Soçi’de Türkiye açısından öncelik taşıyan mevzu ise yaklaşan kış öncesi doğalgaz açığını ivedilikle kapatmak. Türk Akımı Sınırı geçen yılbaşında resmen açıldığı için, yıllardır Rus doğalgazını Türkiye’ye taşıyan güzergâhlardan biri olan Batı Çizgisi devre dışı kaldı. Moskova’nın yeni çizgi için uzun devirli kontrat imzalama ısrarı, piyasalarda LNG fiyatının düşük seyretmesi niçiniyle Ankara tarafınca kabul görmedi. Fakat son devirde doğalgazın bin metreküpünün bin dolara ulaşması Türkiye’yi açmaza sürükledi. Üstelik, güç uzmanlarına bakılırsa, Soçi’de kalıcı ya da süreksiz bir tahlil bulunsa bile Türkiye’nin 2022’de 16-20 milyar metreküplük gaz açığıyla müsabakası riski var. Güç Bakanı Fatih Dönmez’e göre ise Mavi Akım ve Türk Akımı’nın tam kapasite çalışması durumunda arz güvenliği ile ilgili bir eza yaşanmayacak.
Ayrıyeten, yeni Rus silahları alımı, Türkiye’nin büyük kıymet verdiği Nahçıvan’ı Azerbaycan’a bağlayacak Zengezur Koridoru ve Libya meselesinin masaya gelmesi bekleniyor. Tepe “fırtınalı” bir havada yapılsa da şartların birlikte çalışmaya zorladığı Türkiye ile Rusya’nın çıkarları köprülerin atılmasını engelliyor ve şimdilik taraflar “düşe kalka” yola devam ediyor.
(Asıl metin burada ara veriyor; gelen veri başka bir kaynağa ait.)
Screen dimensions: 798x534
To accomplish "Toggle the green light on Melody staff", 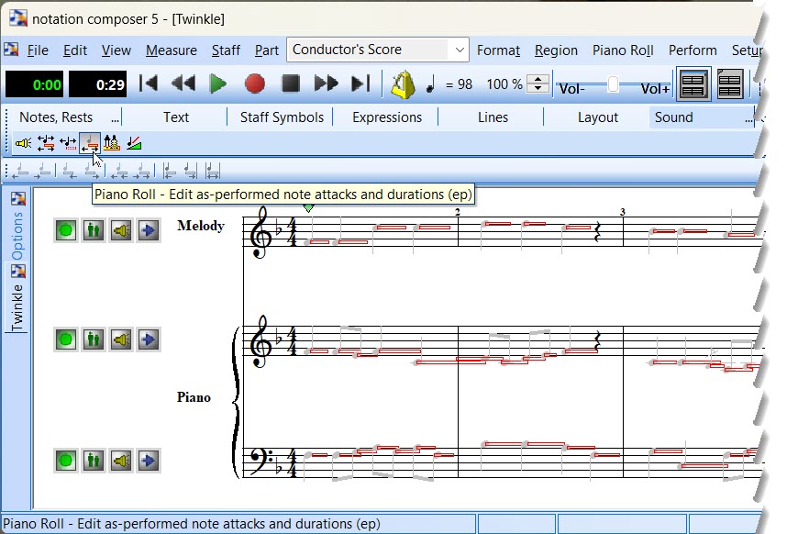I will pos(65,230).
Rusya açısından gündemdeki en değerli husus, Suriye’nin İdlib bölgesinde yıllardır sürüncemede kalan durum. İki ülke 2018’de İdlib’de muhaliflerle rejim güçleri içinde tampon bölge oluşturulması, ölçülü muhaliflerle teröristlerin ayrılması ve ağır silahların çekilmesi konusunda mutabakata varmıştı. Rusya, o tarihten bu yana Türkiye’yi muahedenin uygulanmasında yavaş davranmakla suçluyor. Türkiye ise Suriye rejimi güçlerinin ulusal güvenliği için tehdit oluşturduğunu söylüyor. Putin, bu ay başlarında Suriye Devlet Lideri Esad’la görüşmesinden daha sonra ABD ve Türkiye’yi kastederek yabancı güçlerin çekilmesini istedi. Muhaliflerin elindeki “son kale” olan İdlib’de Moskova da, Ankara da söylenebilecek her şeyi söylemiş olduği için Soçi’de nasıl uzlaşmaya varılacağı muamma.
GÜÇ KONUSU DA GÜNDEMDE
2014 yılında Rusya tarafınca ilhak edilen Ukrayna’ya ilişkin Kırım, Türkiye ile Rusya içinde sorun yaratan konulardan biri. Ankara’nın “ilhak”a ait açıklamaları Moskova’da “nasırına basılmış” tesiri yaratıyor. Türkiye’nin Ukrayna’ya SİHA satışı da bu ülkenin doğusundaki ayrılıkçıları destekleyen Rusya’yı rahatsız ediyor. Ankara’nın bu iki mevzuyu Moskova’ya karşı koz olarak kullanma eğilimi niçiniyle muahede mümkünlüğü zayıf görünüyor.
Soçi’de Türkiye açısından öncelik taşıyan mevzu ise yaklaşan kış öncesi doğalgaz açığını ivedilikle kapatmak. Türk Akımı Sınırı geçen yılbaşında resmen açıldığı için, yıllardır Rus doğalgazını Türkiye’ye taşıyan güzergâhlardan biri olan Batı Çizgisi devre dışı kaldı. Moskova’nın yeni çizgi için uzun devirli kontrat imzalama ısrarı, piyasalarda LNG fiyatının düşük seyretmesi niçiniyle Ankara tarafınca kabul görmedi. Fakat son devirde doğalgazın bin metreküpünün bin dolara ulaşması Türkiye’yi açmaza sürükledi. Üstelik, güç uzmanlarına bakılırsa, Soçi’de kalıcı ya da süreksiz bir tahlil bulunsa bile Türkiye’nin 2022’de 16-20 milyar metreküplük gaz açığıyla müsabakası riski var. Güç Bakanı Fatih Dönmez’e göre ise Mavi Akım ve Türk Akımı’nın tam kapasite çalışması durumunda arz güvenliği ile ilgili bir eza yaşanmayacak.
Ayrıyeten, yeni Rus silahları alımı, Türkiye’nin büyük kıymet verdiği Nahçıvan’ı Azerbaycan’a bağlayacak Zengezur Koridoru ve Libya meselesinin masaya gelmesi bekleniyor. Tepe “fırtınalı” bir havada yapılsa da şartların birlikte çalışmaya zorladığı Türkiye ile Rusya’nın çıkarları köprülerin atılmasını engelliyor ve şimdilik taraflar “düşe kalka” yola devam ediyor.